La Légende dorée

CLXXIV
SAINT JEAN, ABBÉ

Jean, abbé, s’entretenant avec un autre solitaire, Épisius, qui depuis quarante ans vivait au désert, lui demanda quel profit il en avait retiré. Épisius répondit : « Depuis que je suis au désert, jamais le soleil ne m’a vu mangeant ! » Et Jean : « Ni moi en colère ! » De la même façon, comme l’évêque Épiphane nourrissait de viande le solitaire Hilarion, celui-ci lui dit : « Pardonne-moi, car depuis que j’ai revêtu cet habit, je n’ai point mangé de nourriture animale. » Et l’évêque : « Moi, depuis que j’ai revêtu cet habit, jamais je n’ai permis que quelqu’un allât dormir qui avait dans son cœur un grief contre moi ; et, moi-même, jamais je ne me suis endormi en ayant au cœur un grief contre quelqu’un. » Et Hilarion : « Pardonne-moi, car tu es meilleur que moi ! »

Jean résolut un jour de ne rien faire pour lui-même, à la façon des anges, afin de se consacrer plus entièrement à Dieu.
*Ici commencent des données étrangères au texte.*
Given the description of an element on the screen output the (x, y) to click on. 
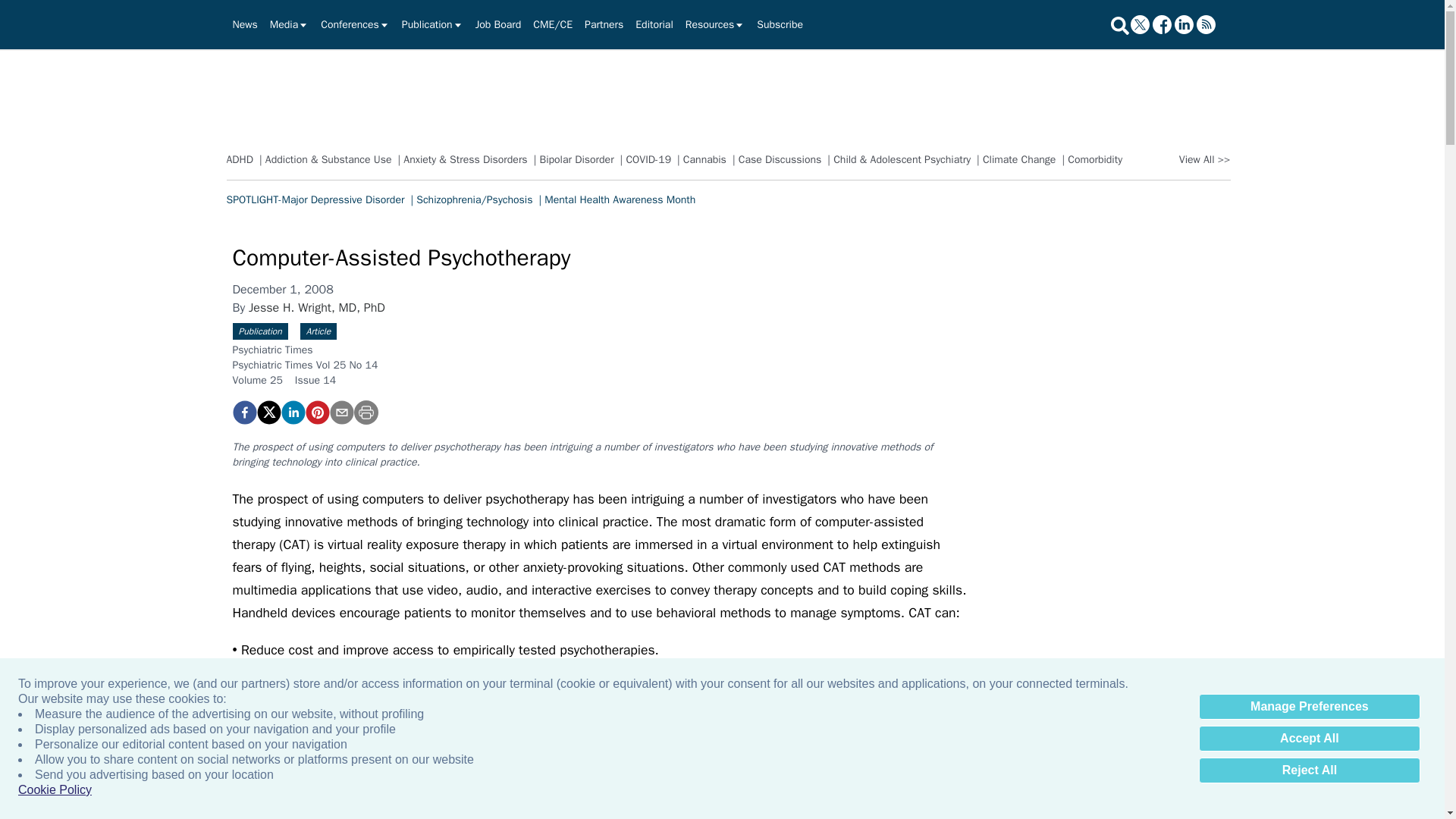
Reject All (1309, 769)
News (244, 23)
Manage Preferences (1309, 706)
Partners (604, 23)
Job Board (498, 23)
Computer-Assisted Psychotherapy (243, 412)
Subscribe (780, 23)
Computer-Assisted Psychotherapy (316, 412)
Editorial (653, 23)
Accept All (1309, 738)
Il se dépouilla donc de son froc, sortit de sa cellule, et, pendant une semaine, resta étendu dans le désert. Mais au bout de cette semaine, mourant de faim et tout dévoré des morsures des mouches et des guêpes, il alla frapper à la porte d’un de ses frères. Et celui-ci : « Qui es-tu ? » Et lui : « Je suis Jean ! » Mais le frère : « C’est impossible ! Jean est devenu un ange, et n’est plus parmi les hommes ! » Et Jean : « Je t’assure que c’est moi ! » Mais le frère lui refusa de lui ouvrir la porte et le laissa en peine jusqu’au lendemain. Puis, lui ouvrant enfin la porte, il lui dit : « Si tu n’es qu’un homme, tu as besoin de travailler pour te nourrir et pour vivre ! » Et Jean : « Pardonne-moi, frère, car j’ai péché ! »

Jean étant sur le point de mourir, ses frères lui demandèrent de leur laisser quelques bonnes paroles, en guise d’héritage. Mais il gémit et dit : « Jamais je n’ai fait ma propre volonté, et jamais je n’ai rien enseigné qu’en le faisant moi-même ! » Tout cela est extrait de la Vie des Pères.